## BEGIN Material for this task

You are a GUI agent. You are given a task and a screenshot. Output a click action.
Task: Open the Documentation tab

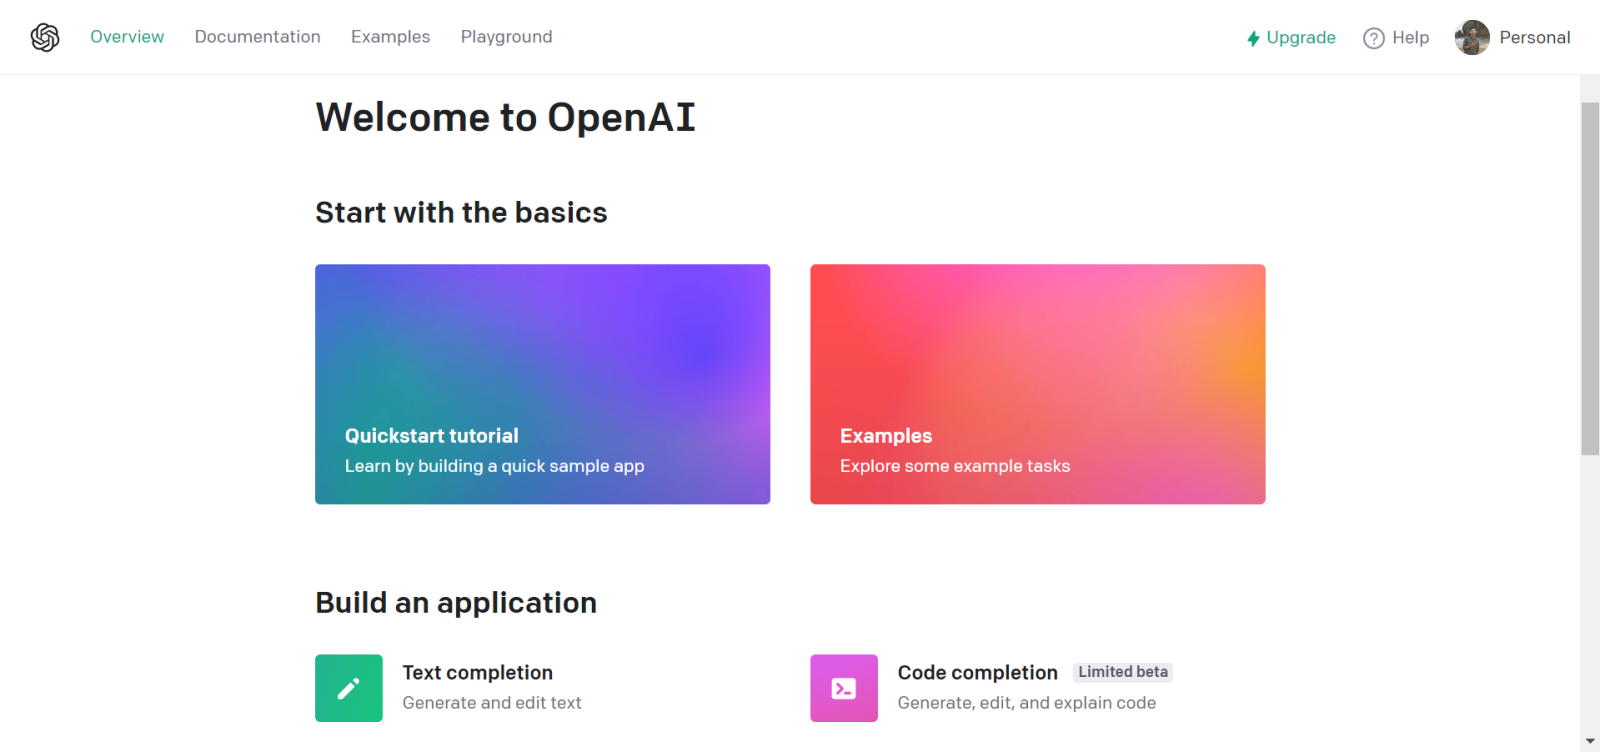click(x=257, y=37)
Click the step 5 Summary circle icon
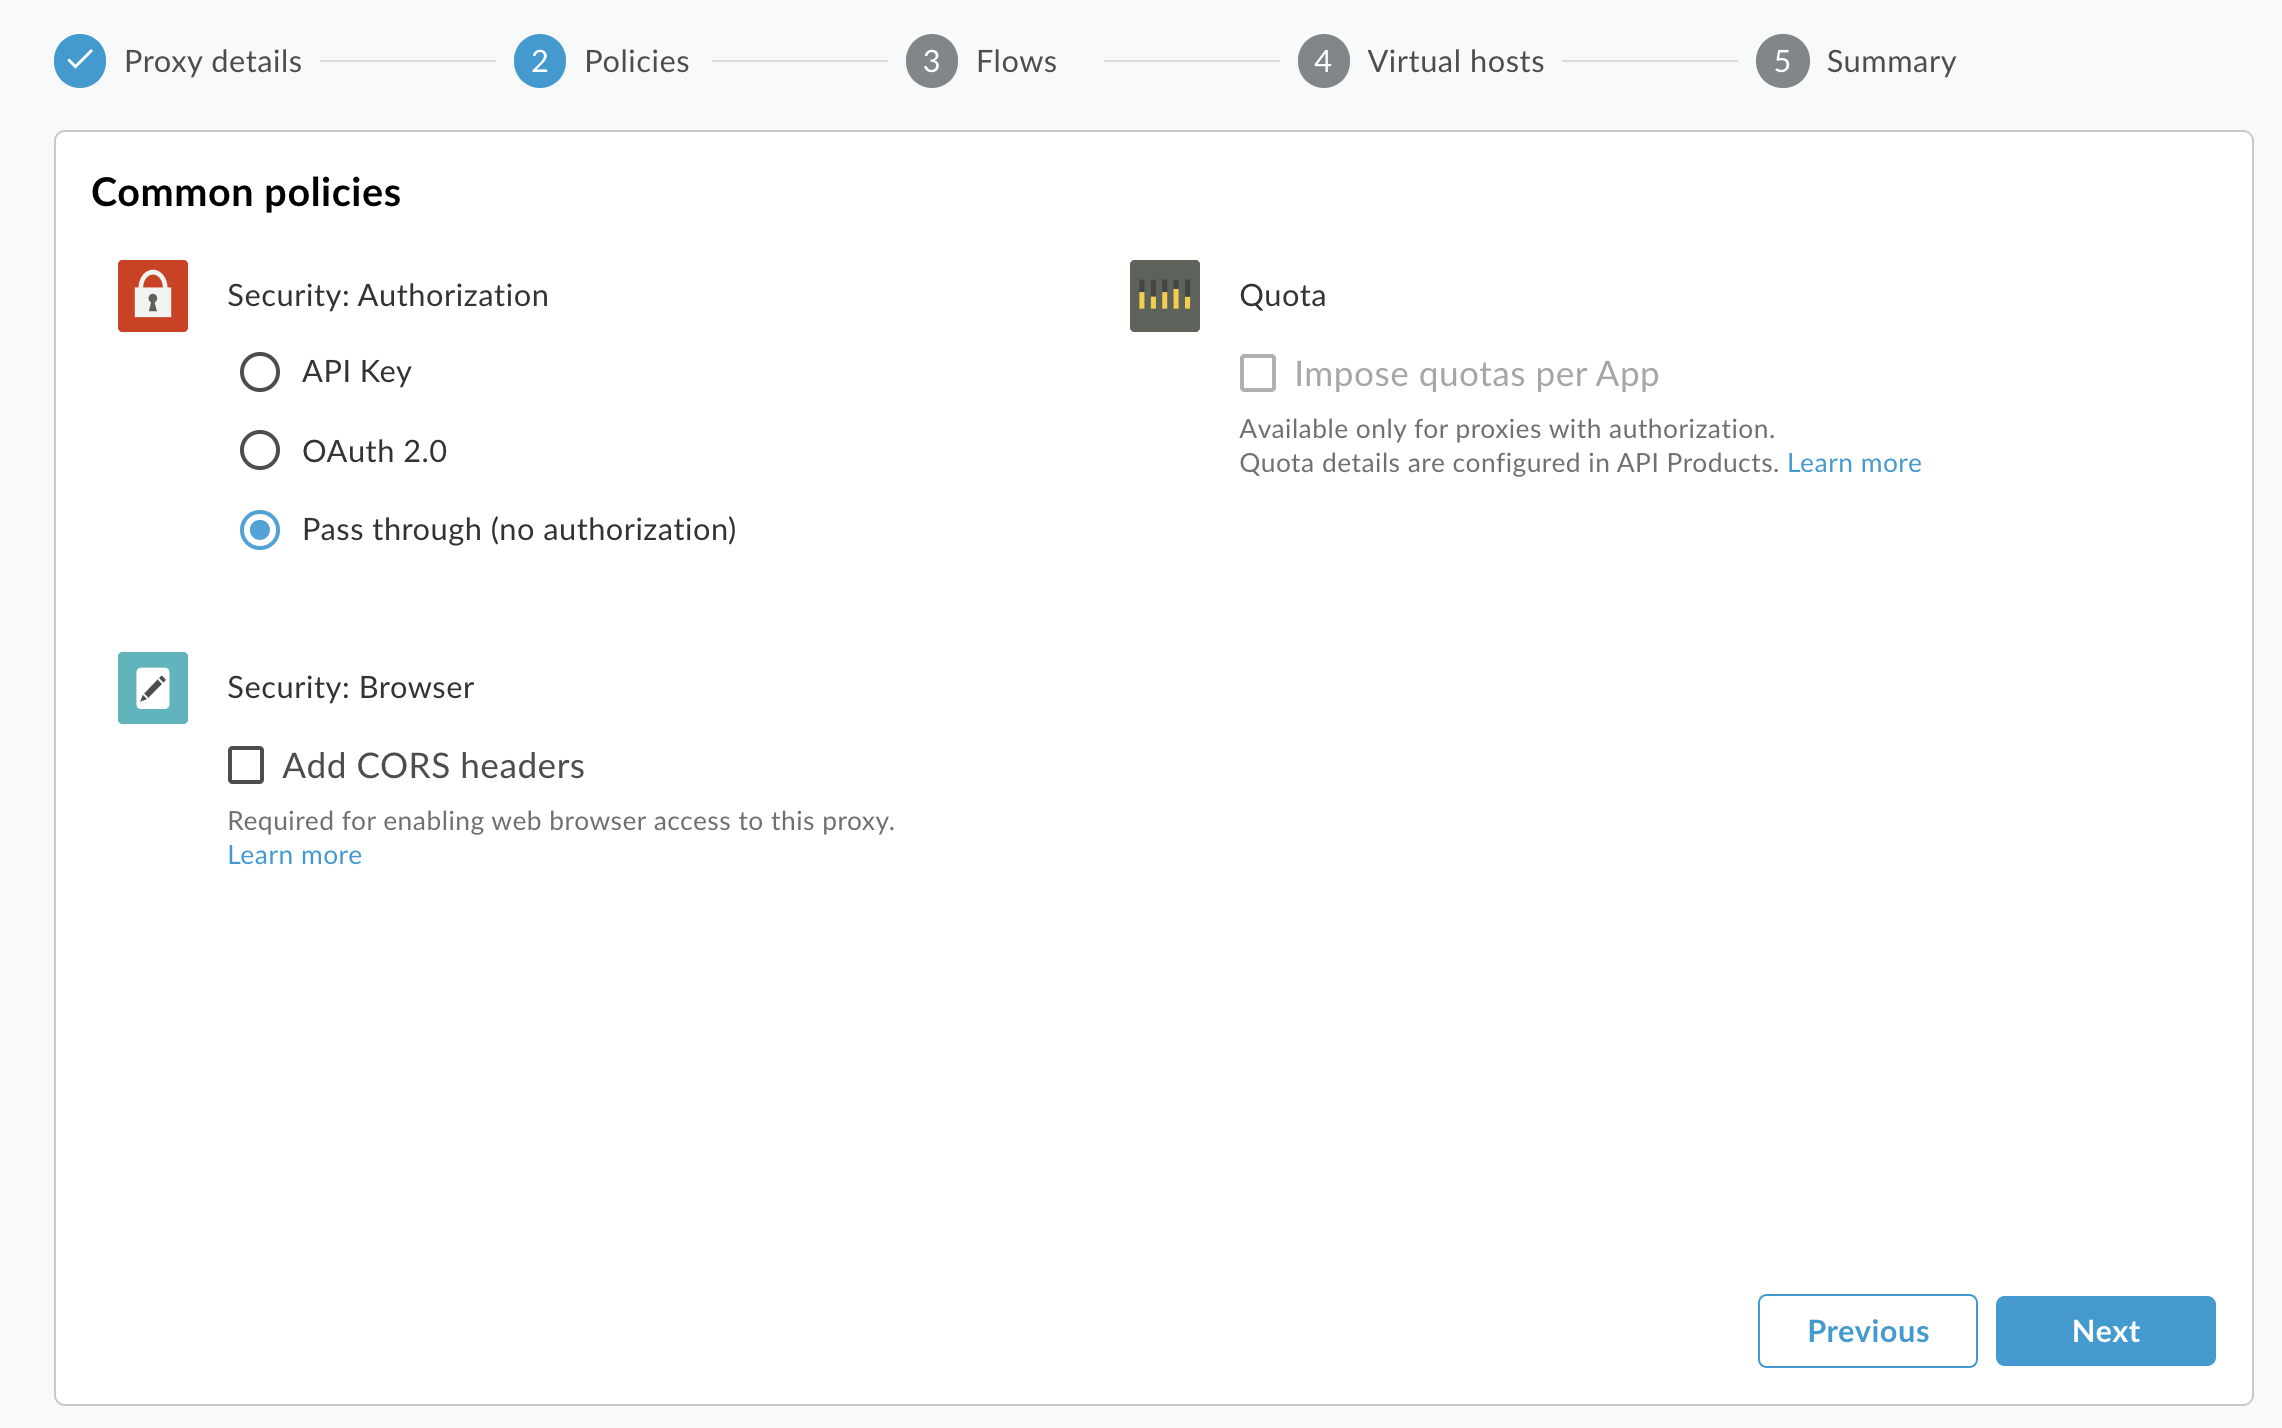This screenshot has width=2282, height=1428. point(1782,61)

## END Material for this task
## BEGIN Material for this task

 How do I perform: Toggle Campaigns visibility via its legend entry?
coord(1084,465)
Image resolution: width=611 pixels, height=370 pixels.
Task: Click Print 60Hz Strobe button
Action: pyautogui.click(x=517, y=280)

## END Material for this task

● **Challenge**: Could you rewrite the part of the items that opens with the line containing "How do I perform: Toggle" and closes with the line containing "Action: pyautogui.click(x=517, y=280)", swapping "Campaigns" for "Revenue" and leaving everything else unchanged?

● **Solved exercise**:
 How do I perform: Toggle Revenue visibility via its legend entry?
coord(1084,465)
Image resolution: width=611 pixels, height=370 pixels.
Task: Click Print 60Hz Strobe button
Action: pyautogui.click(x=517, y=280)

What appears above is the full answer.